The Internet is inherently insecure. Take DNS, the Domain Name Service, which silently and invisibly directs traffic across the Net. To the user, this might as well not exist — type in a URL and there's the Web site. Yet behind the scenes, many different entities collaborate in deciding where the request should be routed and each may be compromised. Think how many ways a postal system can be tampered with between postbox and delivery van, and multiply by ten.
If you can't trust the post, you and your correspondents must be able to mutually verify that messages are from who they say they are. It's an age-old problem — witness the melting down of the Fisherman's Ring on the death of the Pope, a way of preventing abuse of medieval trusted signature technology. That's on top of being able to decide who to trust in the first place, how to keep information secure from those whom you don't wish to trust, and how best to manage access for those whom you do.
It is impossible to treat all these issues in isolation. Partial solutions such as Microsoft's moribund Passport scheme fail because they ignore the other components: Microsoft, neither your commercial partners nor your users trust you that much.
Slowly, the strands are coming together. PAOGA proposes centralised, independent and verifiable personal information storage. The Jericho Forum, an industry body looking at the future of corporate online security, has a compelling argument for an open, integrated, trust-based approach that could ultimately extend to personal use for independent users. Yet at no level, national or international, is a qualified and competent body considering the full range of regulatory and technical issues as a whole.

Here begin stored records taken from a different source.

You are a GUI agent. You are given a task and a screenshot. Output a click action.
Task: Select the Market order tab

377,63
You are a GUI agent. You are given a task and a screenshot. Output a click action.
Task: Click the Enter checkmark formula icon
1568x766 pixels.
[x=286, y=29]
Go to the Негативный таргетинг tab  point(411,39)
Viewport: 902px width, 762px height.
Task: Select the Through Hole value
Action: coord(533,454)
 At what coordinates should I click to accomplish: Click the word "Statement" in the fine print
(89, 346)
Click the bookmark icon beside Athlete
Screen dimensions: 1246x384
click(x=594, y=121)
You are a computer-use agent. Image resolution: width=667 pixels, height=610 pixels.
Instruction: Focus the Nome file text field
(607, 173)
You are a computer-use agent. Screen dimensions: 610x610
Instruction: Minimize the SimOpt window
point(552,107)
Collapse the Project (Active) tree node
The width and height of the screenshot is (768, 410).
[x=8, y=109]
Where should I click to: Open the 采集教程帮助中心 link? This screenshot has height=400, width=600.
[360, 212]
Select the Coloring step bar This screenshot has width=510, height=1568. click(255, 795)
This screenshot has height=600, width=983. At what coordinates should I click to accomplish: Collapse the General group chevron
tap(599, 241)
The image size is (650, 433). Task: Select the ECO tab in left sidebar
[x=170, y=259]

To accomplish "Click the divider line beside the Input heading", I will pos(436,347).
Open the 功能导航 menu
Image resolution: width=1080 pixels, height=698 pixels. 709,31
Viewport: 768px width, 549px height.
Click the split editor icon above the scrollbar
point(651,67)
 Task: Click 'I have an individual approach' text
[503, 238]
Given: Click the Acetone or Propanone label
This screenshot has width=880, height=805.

The free societies of the world are rightfully reluctant to regulate the Internet. Yet there need be no conflict between the essential Net freedoms of open development and use, and the ability to incorporate strong and trustworthy security mechanisms. Quite the opposite — in the absence of good regulation, we end up with questionable concentrations of power in the hands of commercial entities such as Verisign.
These are urgent matters for discussion, and we no longer have the luxury to wait and see what happens next. We need to see Internet security in its full context, as an essential requirement that affects all countries and all people, and one that needs the highest levels of openness and disinterested regulation. Without that, our problems will only multiply.